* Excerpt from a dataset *

>>>

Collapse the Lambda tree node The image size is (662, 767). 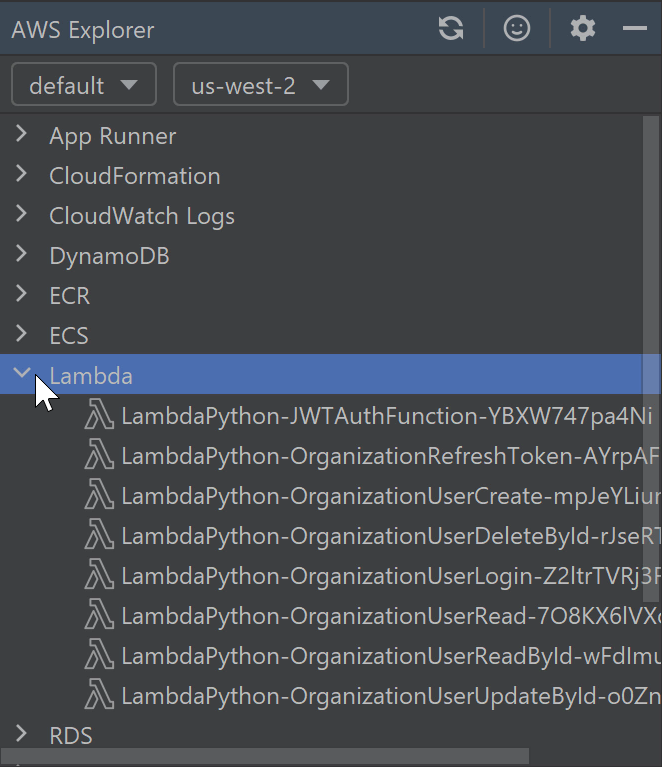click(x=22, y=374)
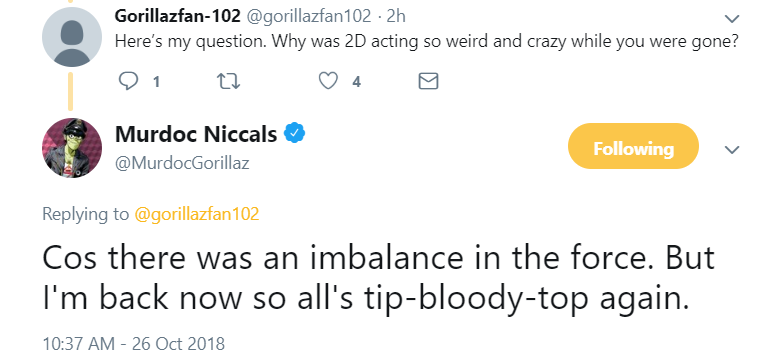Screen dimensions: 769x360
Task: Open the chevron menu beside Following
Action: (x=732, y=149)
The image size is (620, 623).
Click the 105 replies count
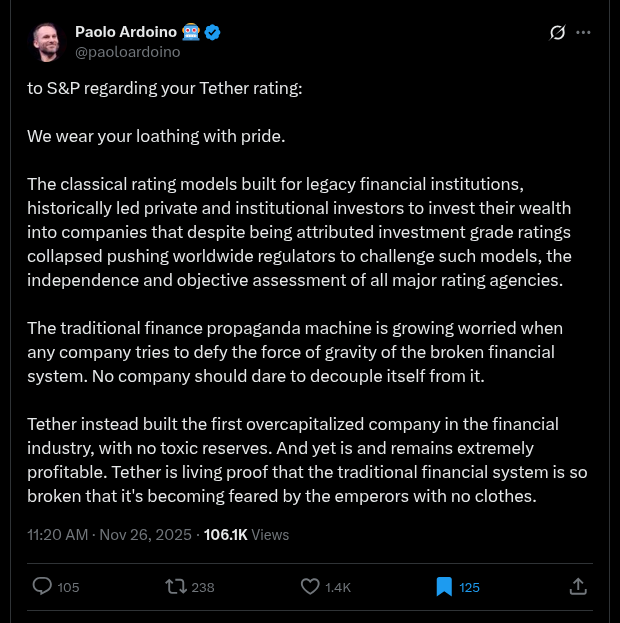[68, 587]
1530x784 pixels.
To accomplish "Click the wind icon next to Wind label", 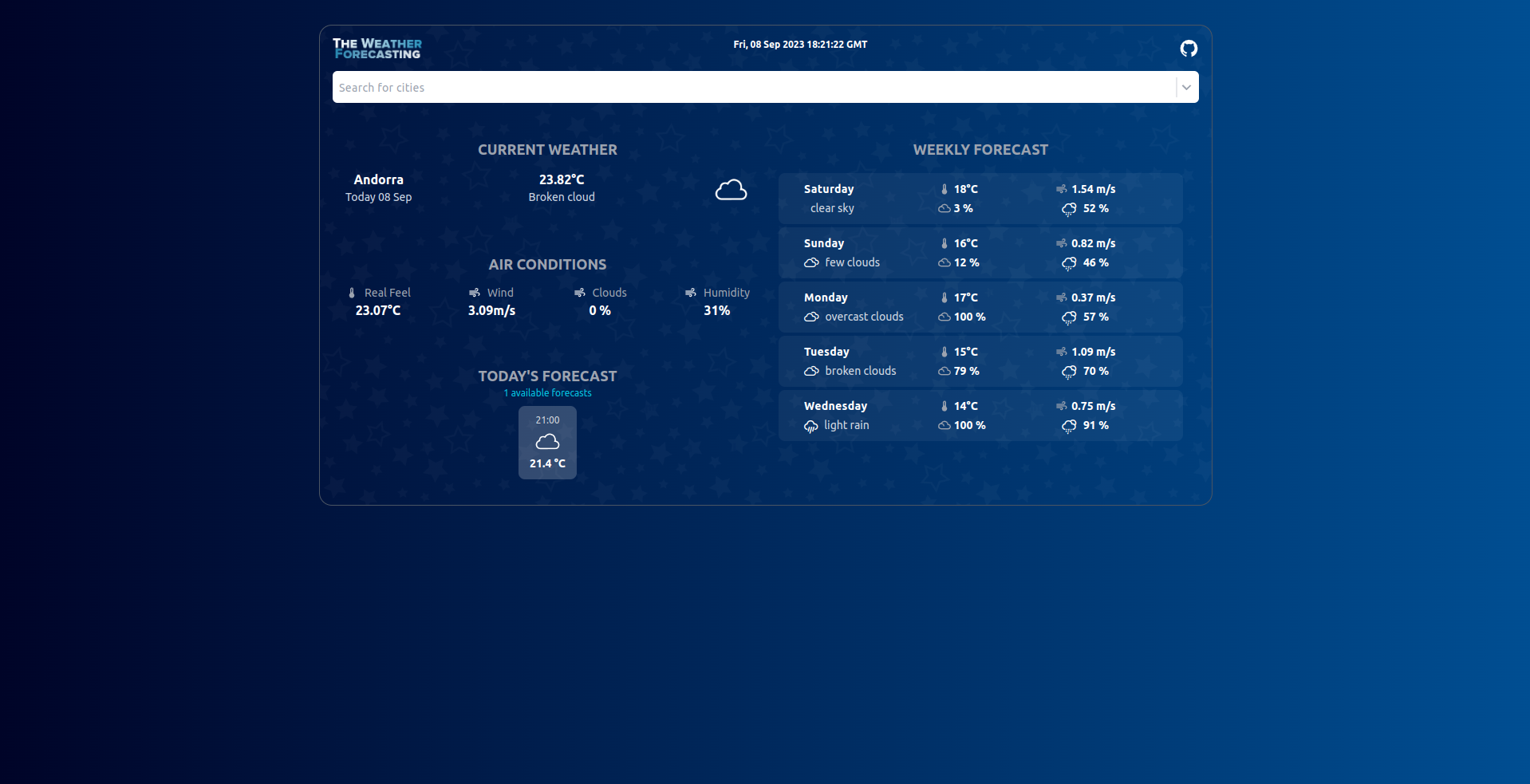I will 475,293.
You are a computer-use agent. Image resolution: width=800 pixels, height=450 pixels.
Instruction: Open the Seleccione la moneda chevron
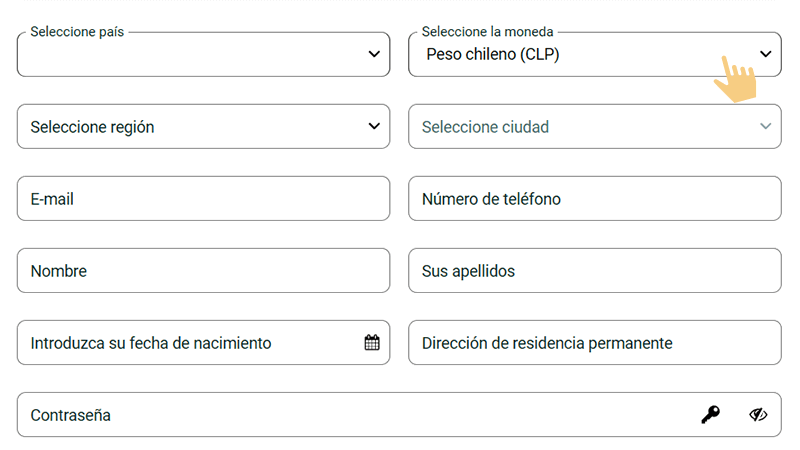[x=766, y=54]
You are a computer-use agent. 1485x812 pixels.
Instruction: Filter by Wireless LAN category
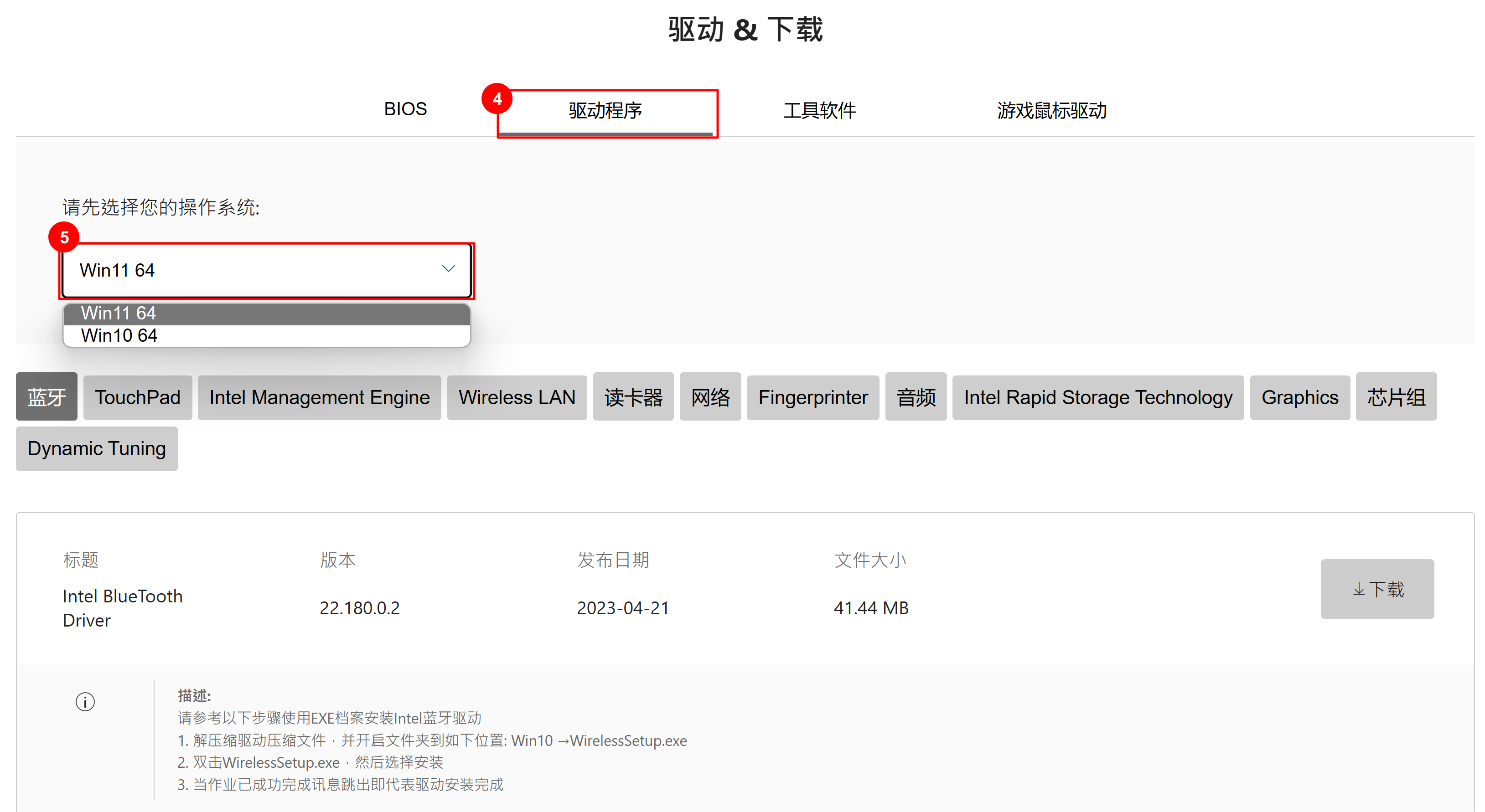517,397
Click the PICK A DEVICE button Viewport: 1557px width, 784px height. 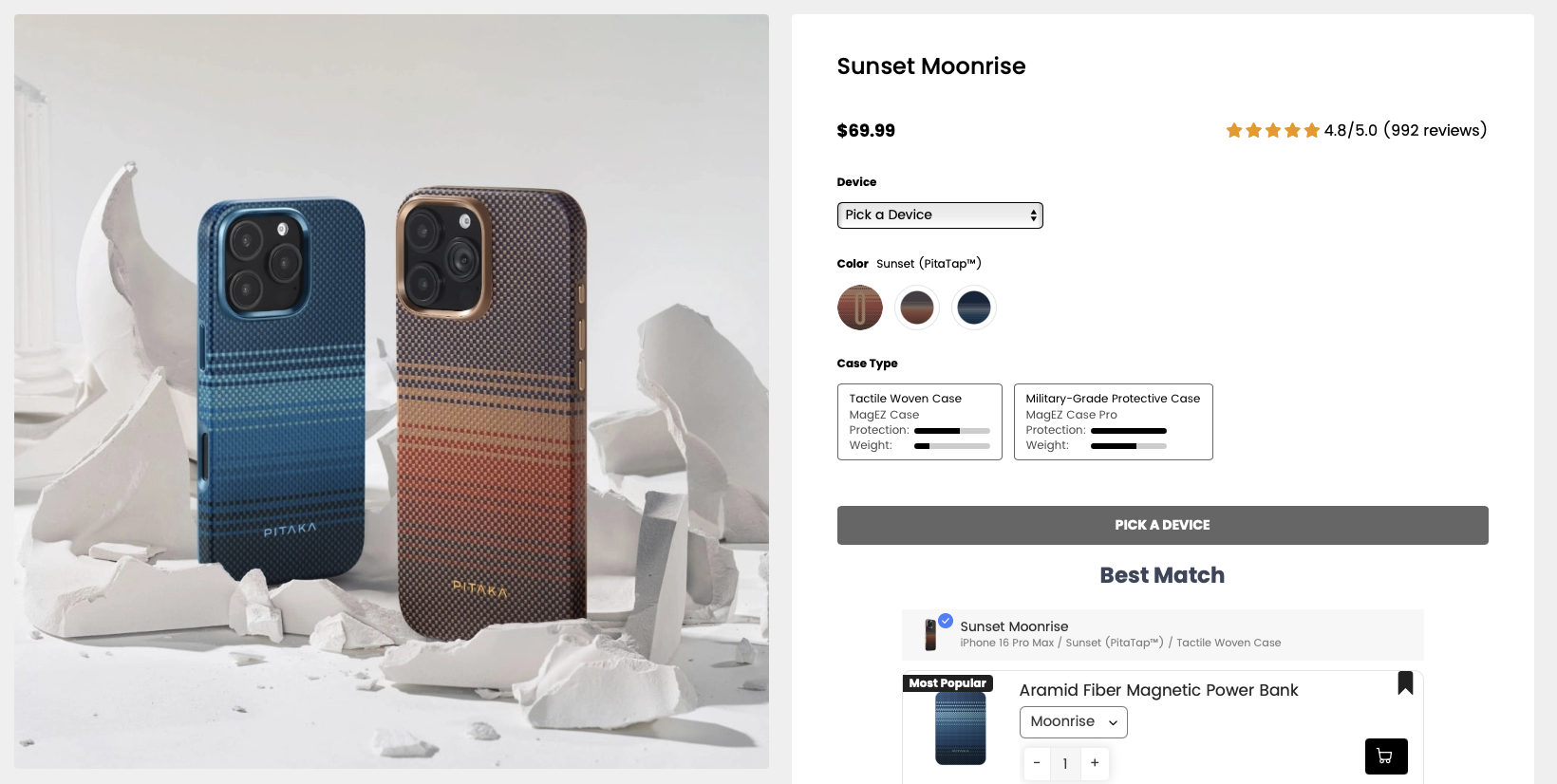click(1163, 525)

<<<

* What is needed *
How many lines in the entries above contain the string "chevron" with the same capitalization? Reply with the number alone.

* Written reply *
2